PDB per kapita Indonesia 2024 berada di Rp78,62 juta per tahun (sekitar Rp6,55 juta per bulan). Dengan asumsi 580 kursi DPR periode 2024–2029, maka skema gaji Rp65 juta menyedot Rp0,452 triliun per tahun dari APBN hanya untuk komponen gaji+tunjangan pribadi di luar biaya staf, kantor dapil, perjalanan dinas, dan dukungan kelembagaan lain. Ini bukan angka yang “menghukum”, tetapi cukup untuk menuntut hubungan baru antara kompensasi dan kinerja.
Standar regional sering dijadikan tameng. Di Singapura, anggota parlemen menerima paket tahunan sekitar SGD192.500 (± SGD16 ribu/bulan) dengan komponen variabel yang ikut naik-turun mengikuti ekonomi; Thailand menggaji anggota legislatif sekitar THB113.560 per bulan; Malaysia menurut klarifikasi Kantor PM Maret 2025 memberlakukan fixed allowance RM25.700/bulan di luar klaim tugas resmi. Indonesia memang tidak “tertinggi” di kawasan, tetapi keadilan tidak diukur lintas-negara secara buta; ia diukur terhadap daya beli dan produktivitas domestik.
Maka, pertanyaan tepatnya: berapa gaji wajar bagi kursi legislatif di ekonomi sebesar Indonesia, dan bagaimana mekanisme yang menjaga wajar itu tetap otonom dari selera politik? Redaksi menawarkan tiga pilar.

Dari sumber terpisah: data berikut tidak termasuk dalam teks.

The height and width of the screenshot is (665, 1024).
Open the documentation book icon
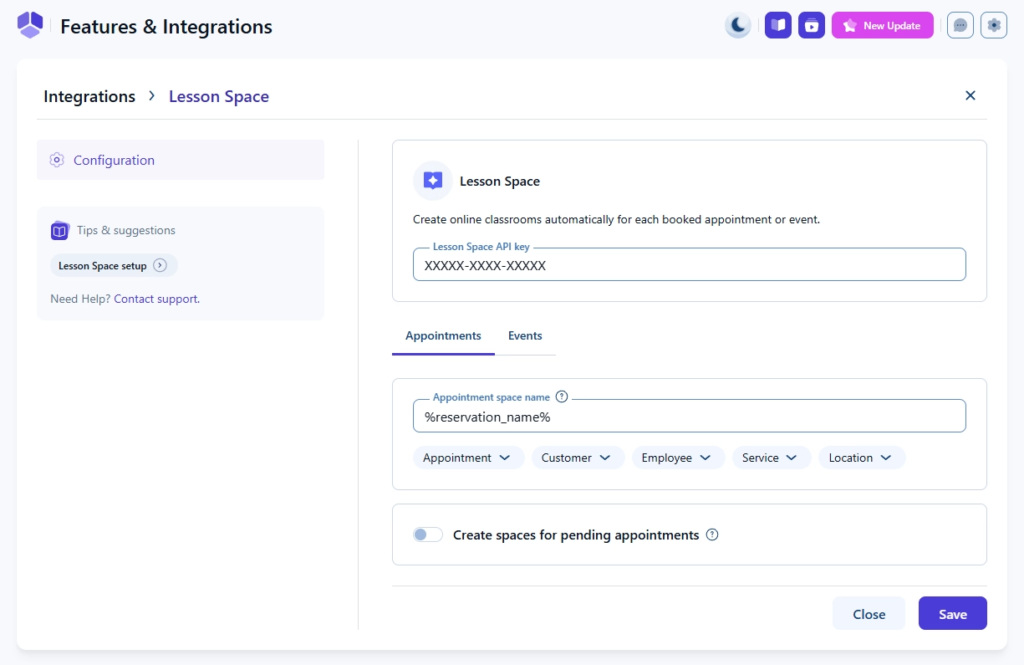(778, 25)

Pertama, rumus baku yang mengikat. Gaji dasar ditautkan pada median upah pekerja formal (bukan rata-rata yang bias ke atas), dengan koefisien 4–6 kali; komponen variabel maksimal 1×median, ditentukan oleh KPI keras: keterlibatan kerja parlementer (kehadiran di sidang dan alat kelengkapan), produktivitas legislasi prioritas, serta layanan dapil berbukti. Dengan median/average upah BPS di kisaran Rp3,1–3,3 juta dan UMP DKI Rp5,39 juta, koridor wajar berada pada Rp35–50 juta/bulan. Rumus ini otomatis menyesuaikan inflasi dan dinamika pasar kerja; ketika ekonomi melemah, kompensasi pejabat tidak kebal dari siklus.

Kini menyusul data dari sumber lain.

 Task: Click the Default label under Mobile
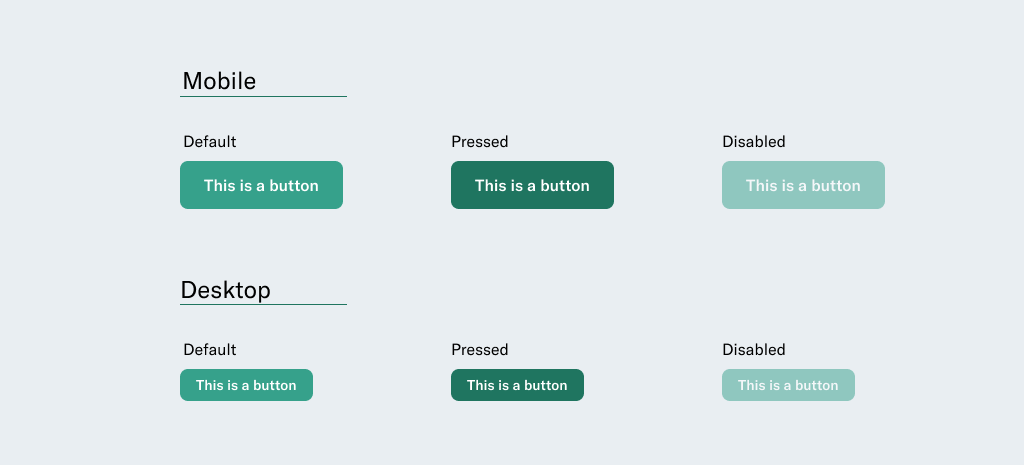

Kedua, mengganti uang tunai dengan fasilitas nyata plus bukti. Skema perumahan berbasis rumah dinas sederhana (bukan tunai), transport dan reses reimburse berbasis e-receipt dengan plafon hemat, serta anggaran staf/kantor dapil dibayarkan langsung oleh Setjen kepada pegawai/penyedia jasa. Struktur seperti ini menutup “premi moral hazard” dari lumpsum tunai dan memindahkan fokus dari konsumsi pribadi ke layanan publik.
Ketiga, transparansi real-time dan pengawasan substantif. Dasbor publik bulanan yang bisa diunduh CSV (Comma-Separated Values) menayangkan komponen gaji, perolehan variabel, tingkat kehadiran, perjalanan dinas, program reses, hingga kontrak staf. Audit BPK triwulanan ditambah audit forensik acak tahunan dengan mekanisme clawback uang salah bayar wajib kembali. Agar arsitektur ini tahan siklus politik, bentuk Badan Remunerasi Pejabat Publik independen untuk meng-update koefisien dan KPI lima-tahunan melalui public hearing, meniru praktik badan remunerasi di yurisdiksi maju alih-alih negosiasi senyap antarlembaga.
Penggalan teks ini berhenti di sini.